◆ **What you are asked to do**
An exact transcription of all the entries below is required.

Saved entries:
• • •

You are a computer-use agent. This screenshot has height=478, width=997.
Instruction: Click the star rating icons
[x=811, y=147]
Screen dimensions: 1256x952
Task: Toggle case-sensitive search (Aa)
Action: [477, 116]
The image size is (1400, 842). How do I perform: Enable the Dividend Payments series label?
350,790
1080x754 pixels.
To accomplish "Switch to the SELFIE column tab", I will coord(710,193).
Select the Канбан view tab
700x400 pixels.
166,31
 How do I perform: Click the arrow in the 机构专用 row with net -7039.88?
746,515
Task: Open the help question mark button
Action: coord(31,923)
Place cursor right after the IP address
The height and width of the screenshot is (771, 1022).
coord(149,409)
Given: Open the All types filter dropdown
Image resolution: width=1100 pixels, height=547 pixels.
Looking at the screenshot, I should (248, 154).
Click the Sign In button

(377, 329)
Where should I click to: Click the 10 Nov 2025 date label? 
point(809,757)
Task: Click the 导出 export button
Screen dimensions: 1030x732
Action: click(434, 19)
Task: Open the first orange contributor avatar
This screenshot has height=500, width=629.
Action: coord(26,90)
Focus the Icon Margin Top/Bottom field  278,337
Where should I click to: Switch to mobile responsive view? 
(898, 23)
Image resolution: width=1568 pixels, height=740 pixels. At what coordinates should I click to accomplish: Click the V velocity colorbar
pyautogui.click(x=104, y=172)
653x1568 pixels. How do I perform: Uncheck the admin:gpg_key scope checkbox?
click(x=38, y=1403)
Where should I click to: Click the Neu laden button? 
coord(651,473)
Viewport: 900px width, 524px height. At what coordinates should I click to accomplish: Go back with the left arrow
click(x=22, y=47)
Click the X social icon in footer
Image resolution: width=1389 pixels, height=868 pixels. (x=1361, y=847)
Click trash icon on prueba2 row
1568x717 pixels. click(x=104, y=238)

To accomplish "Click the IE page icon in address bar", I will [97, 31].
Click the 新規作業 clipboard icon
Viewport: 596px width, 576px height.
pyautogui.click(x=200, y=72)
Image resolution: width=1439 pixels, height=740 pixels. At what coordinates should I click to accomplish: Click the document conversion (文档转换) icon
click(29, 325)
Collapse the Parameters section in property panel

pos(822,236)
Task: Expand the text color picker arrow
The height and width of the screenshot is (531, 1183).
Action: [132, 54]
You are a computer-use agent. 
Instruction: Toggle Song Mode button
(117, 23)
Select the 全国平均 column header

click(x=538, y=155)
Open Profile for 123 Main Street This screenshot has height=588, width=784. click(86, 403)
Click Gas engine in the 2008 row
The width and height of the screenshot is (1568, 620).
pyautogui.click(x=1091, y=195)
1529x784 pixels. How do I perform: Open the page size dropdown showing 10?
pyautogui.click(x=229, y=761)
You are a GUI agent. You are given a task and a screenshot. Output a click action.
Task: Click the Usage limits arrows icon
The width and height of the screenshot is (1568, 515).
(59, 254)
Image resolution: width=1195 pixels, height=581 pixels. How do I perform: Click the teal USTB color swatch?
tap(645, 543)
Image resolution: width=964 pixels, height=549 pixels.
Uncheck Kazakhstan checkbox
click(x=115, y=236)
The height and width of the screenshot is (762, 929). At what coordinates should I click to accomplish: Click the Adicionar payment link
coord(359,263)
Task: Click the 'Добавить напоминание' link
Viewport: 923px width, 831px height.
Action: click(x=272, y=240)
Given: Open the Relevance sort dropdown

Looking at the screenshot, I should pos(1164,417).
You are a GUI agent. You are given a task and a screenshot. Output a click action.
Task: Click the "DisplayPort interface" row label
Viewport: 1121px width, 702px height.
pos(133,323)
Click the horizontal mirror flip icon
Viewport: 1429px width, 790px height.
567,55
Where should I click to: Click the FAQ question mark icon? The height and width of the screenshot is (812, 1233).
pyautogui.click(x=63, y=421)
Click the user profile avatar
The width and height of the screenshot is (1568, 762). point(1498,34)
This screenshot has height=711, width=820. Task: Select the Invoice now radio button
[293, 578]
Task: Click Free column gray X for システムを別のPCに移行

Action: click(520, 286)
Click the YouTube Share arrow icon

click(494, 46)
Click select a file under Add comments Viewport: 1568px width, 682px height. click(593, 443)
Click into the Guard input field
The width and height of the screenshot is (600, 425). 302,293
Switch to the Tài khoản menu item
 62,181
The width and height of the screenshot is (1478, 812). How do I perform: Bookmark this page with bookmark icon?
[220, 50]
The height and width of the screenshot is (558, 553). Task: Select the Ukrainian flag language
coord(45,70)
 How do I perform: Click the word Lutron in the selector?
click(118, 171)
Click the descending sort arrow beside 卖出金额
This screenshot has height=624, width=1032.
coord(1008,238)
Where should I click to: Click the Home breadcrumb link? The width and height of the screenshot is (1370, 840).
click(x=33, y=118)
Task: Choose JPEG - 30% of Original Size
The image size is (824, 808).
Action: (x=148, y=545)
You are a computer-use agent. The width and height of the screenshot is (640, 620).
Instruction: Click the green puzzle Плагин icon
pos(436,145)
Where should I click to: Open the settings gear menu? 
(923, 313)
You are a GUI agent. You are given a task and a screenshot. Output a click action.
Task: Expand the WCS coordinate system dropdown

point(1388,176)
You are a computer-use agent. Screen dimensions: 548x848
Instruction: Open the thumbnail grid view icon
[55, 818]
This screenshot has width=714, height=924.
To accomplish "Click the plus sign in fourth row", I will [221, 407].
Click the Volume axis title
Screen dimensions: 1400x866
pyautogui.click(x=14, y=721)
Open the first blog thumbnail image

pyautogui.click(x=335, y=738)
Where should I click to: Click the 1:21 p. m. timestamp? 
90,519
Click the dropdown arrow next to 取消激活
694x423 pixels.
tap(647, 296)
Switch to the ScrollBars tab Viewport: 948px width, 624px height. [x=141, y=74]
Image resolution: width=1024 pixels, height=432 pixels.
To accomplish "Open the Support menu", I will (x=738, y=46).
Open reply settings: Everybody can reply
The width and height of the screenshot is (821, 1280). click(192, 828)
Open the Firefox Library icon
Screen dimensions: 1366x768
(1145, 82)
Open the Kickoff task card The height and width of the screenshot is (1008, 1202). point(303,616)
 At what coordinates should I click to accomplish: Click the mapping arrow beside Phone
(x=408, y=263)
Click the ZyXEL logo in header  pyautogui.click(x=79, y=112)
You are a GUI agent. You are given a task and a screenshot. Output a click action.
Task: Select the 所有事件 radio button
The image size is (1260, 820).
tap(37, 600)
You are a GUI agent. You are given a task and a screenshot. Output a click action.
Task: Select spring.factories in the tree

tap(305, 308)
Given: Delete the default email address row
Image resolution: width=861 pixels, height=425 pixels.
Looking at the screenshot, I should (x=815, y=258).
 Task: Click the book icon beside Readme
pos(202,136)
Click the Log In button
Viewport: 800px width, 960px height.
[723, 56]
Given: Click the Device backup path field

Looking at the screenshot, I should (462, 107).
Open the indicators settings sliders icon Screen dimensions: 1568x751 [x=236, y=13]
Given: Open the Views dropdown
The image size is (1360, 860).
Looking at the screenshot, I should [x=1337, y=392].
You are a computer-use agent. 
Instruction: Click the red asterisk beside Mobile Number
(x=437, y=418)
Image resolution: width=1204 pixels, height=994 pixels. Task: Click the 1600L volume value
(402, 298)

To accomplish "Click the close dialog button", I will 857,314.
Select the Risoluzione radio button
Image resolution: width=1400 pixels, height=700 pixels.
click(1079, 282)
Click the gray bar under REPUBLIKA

• • •

◆ **Your response**
You are a computer-use agent. This screenshot has height=478, width=997.
Instruction: Click the star rating icons
[x=811, y=147]
Screen dimensions: 1256x952
Task: Toggle case-sensitive search (Aa)
Action: [477, 116]
The image size is (1400, 842). How do I perform: Enable the Dividend Payments series label?
350,790
1080x754 pixels.
To accomplish "Switch to the SELFIE column tab", I will coord(710,193).
Select the Канбан view tab
700x400 pixels.
166,31
 How do I perform: Click the arrow in the 机构专用 row with net -7039.88?
746,515
Task: Open the help question mark button
Action: coord(31,923)
Place cursor right after the IP address
The height and width of the screenshot is (771, 1022).
coord(149,409)
Given: Open the All types filter dropdown
Image resolution: width=1100 pixels, height=547 pixels.
Looking at the screenshot, I should (248, 154).
Click the Sign In button

(377, 329)
Where should I click to: Click the 10 Nov 2025 date label? 
point(809,757)
Task: Click the 导出 export button
Screen dimensions: 1030x732
Action: click(434, 19)
Task: Open the first orange contributor avatar
This screenshot has height=500, width=629.
Action: coord(26,90)
Focus the Icon Margin Top/Bottom field  278,337
Where should I click to: Switch to mobile responsive view? 
(898, 23)
Image resolution: width=1568 pixels, height=740 pixels. At what coordinates should I click to accomplish: Click the V velocity colorbar
pyautogui.click(x=104, y=172)
653x1568 pixels. How do I perform: Uncheck the admin:gpg_key scope checkbox?
click(x=38, y=1403)
Where should I click to: Click the Neu laden button? 
coord(651,473)
Viewport: 900px width, 524px height. At what coordinates should I click to accomplish: Go back with the left arrow
click(x=22, y=47)
Click the X social icon in footer
Image resolution: width=1389 pixels, height=868 pixels. (x=1361, y=847)
Click trash icon on prueba2 row
1568x717 pixels. click(x=104, y=238)

To accomplish "Click the IE page icon in address bar", I will [97, 31].
Click the 新規作業 clipboard icon
Viewport: 596px width, 576px height.
pyautogui.click(x=200, y=72)
Image resolution: width=1439 pixels, height=740 pixels. At what coordinates should I click to accomplish: Click the document conversion (文档转换) icon
click(29, 325)
Collapse the Parameters section in property panel

pos(822,236)
Task: Expand the text color picker arrow
The height and width of the screenshot is (531, 1183).
Action: [132, 54]
You are a computer-use agent. 
Instruction: Toggle Song Mode button
(117, 23)
Select the 全国平均 column header

click(x=538, y=155)
Open Profile for 123 Main Street This screenshot has height=588, width=784. click(86, 403)
Click Gas engine in the 2008 row
The width and height of the screenshot is (1568, 620).
pyautogui.click(x=1091, y=195)
1529x784 pixels. How do I perform: Open the page size dropdown showing 10?
pyautogui.click(x=229, y=761)
You are a GUI agent. You are given a task and a screenshot. Output a click action.
Task: Click the Usage limits arrows icon
The width and height of the screenshot is (1568, 515).
(59, 254)
Image resolution: width=1195 pixels, height=581 pixels. How do I perform: Click the teal USTB color swatch?
tap(645, 543)
Image resolution: width=964 pixels, height=549 pixels.
Uncheck Kazakhstan checkbox
click(x=115, y=236)
The height and width of the screenshot is (762, 929). At what coordinates should I click to accomplish: Click the Adicionar payment link
coord(359,263)
Task: Click the 'Добавить напоминание' link
Viewport: 923px width, 831px height.
Action: click(x=272, y=240)
Given: Open the Relevance sort dropdown

Looking at the screenshot, I should pos(1164,417).
You are a GUI agent. You are given a task and a screenshot. Output a click action.
Task: Click the "DisplayPort interface" row label
Viewport: 1121px width, 702px height.
pos(133,323)
Click the horizontal mirror flip icon
Viewport: 1429px width, 790px height.
567,55
Where should I click to: Click the FAQ question mark icon? The height and width of the screenshot is (812, 1233).
pyautogui.click(x=63, y=421)
Click the user profile avatar
The width and height of the screenshot is (1568, 762). point(1498,34)
This screenshot has height=711, width=820. Task: Select the Invoice now radio button
[293, 578]
Task: Click Free column gray X for システムを別のPCに移行

Action: click(520, 286)
Click the YouTube Share arrow icon

click(494, 46)
Click select a file under Add comments Viewport: 1568px width, 682px height. click(593, 443)
Click into the Guard input field
The width and height of the screenshot is (600, 425). 302,293
Switch to the Tài khoản menu item
 62,181
The width and height of the screenshot is (1478, 812). How do I perform: Bookmark this page with bookmark icon?
[220, 50]
The height and width of the screenshot is (558, 553). Task: Select the Ukrainian flag language
coord(45,70)
 How do I perform: Click the word Lutron in the selector?
click(118, 171)
Click the descending sort arrow beside 卖出金额
This screenshot has height=624, width=1032.
coord(1008,238)
Where should I click to: Click the Home breadcrumb link? The width and height of the screenshot is (1370, 840).
click(x=33, y=118)
Task: Choose JPEG - 30% of Original Size
The image size is (824, 808).
Action: (x=148, y=545)
You are a computer-use agent. The width and height of the screenshot is (640, 620).
Instruction: Click the green puzzle Плагин icon
pos(436,145)
Where should I click to: Open the settings gear menu? 
(923, 313)
You are a GUI agent. You are given a task and a screenshot. Output a click action.
Task: Expand the WCS coordinate system dropdown

point(1388,176)
You are a computer-use agent. Screen dimensions: 548x848
Instruction: Open the thumbnail grid view icon
[55, 818]
This screenshot has width=714, height=924.
To accomplish "Click the plus sign in fourth row", I will [221, 407].
Click the Volume axis title
Screen dimensions: 1400x866
pyautogui.click(x=14, y=721)
Open the first blog thumbnail image

pyautogui.click(x=335, y=738)
Where should I click to: Click the 1:21 p. m. timestamp? 
90,519
Click the dropdown arrow next to 取消激活
694x423 pixels.
tap(647, 296)
Switch to the ScrollBars tab Viewport: 948px width, 624px height. [x=141, y=74]
Image resolution: width=1024 pixels, height=432 pixels.
To accomplish "Open the Support menu", I will (x=738, y=46).
Open reply settings: Everybody can reply
The width and height of the screenshot is (821, 1280). click(192, 828)
Open the Firefox Library icon
Screen dimensions: 1366x768
(1145, 82)
Open the Kickoff task card The height and width of the screenshot is (1008, 1202). point(303,616)
 At what coordinates should I click to accomplish: Click the mapping arrow beside Phone
(x=408, y=263)
Click the ZyXEL logo in header  pyautogui.click(x=79, y=112)
You are a GUI agent. You are given a task and a screenshot. Output a click action.
Task: Select the 所有事件 radio button
The image size is (1260, 820).
tap(37, 600)
You are a GUI agent. You are given a task and a screenshot. Output a click action.
Task: Select spring.factories in the tree

tap(305, 308)
Given: Delete the default email address row
Image resolution: width=861 pixels, height=425 pixels.
Looking at the screenshot, I should (x=815, y=258).
 Task: Click the book icon beside Readme
pos(202,136)
Click the Log In button
Viewport: 800px width, 960px height.
[723, 56]
Given: Click the Device backup path field

Looking at the screenshot, I should (462, 107).
Open the indicators settings sliders icon Screen dimensions: 1568x751 [x=236, y=13]
Given: Open the Views dropdown
The image size is (1360, 860).
Looking at the screenshot, I should [x=1337, y=392].
You are a computer-use agent. 
Instruction: Click the red asterisk beside Mobile Number
(x=437, y=418)
Image resolution: width=1204 pixels, height=994 pixels. Task: Click the 1600L volume value
(402, 298)

To accomplish "Click the close dialog button", I will 857,314.
Select the Risoluzione radio button
Image resolution: width=1400 pixels, height=700 pixels.
click(1079, 282)
Click the gray bar under REPUBLIKA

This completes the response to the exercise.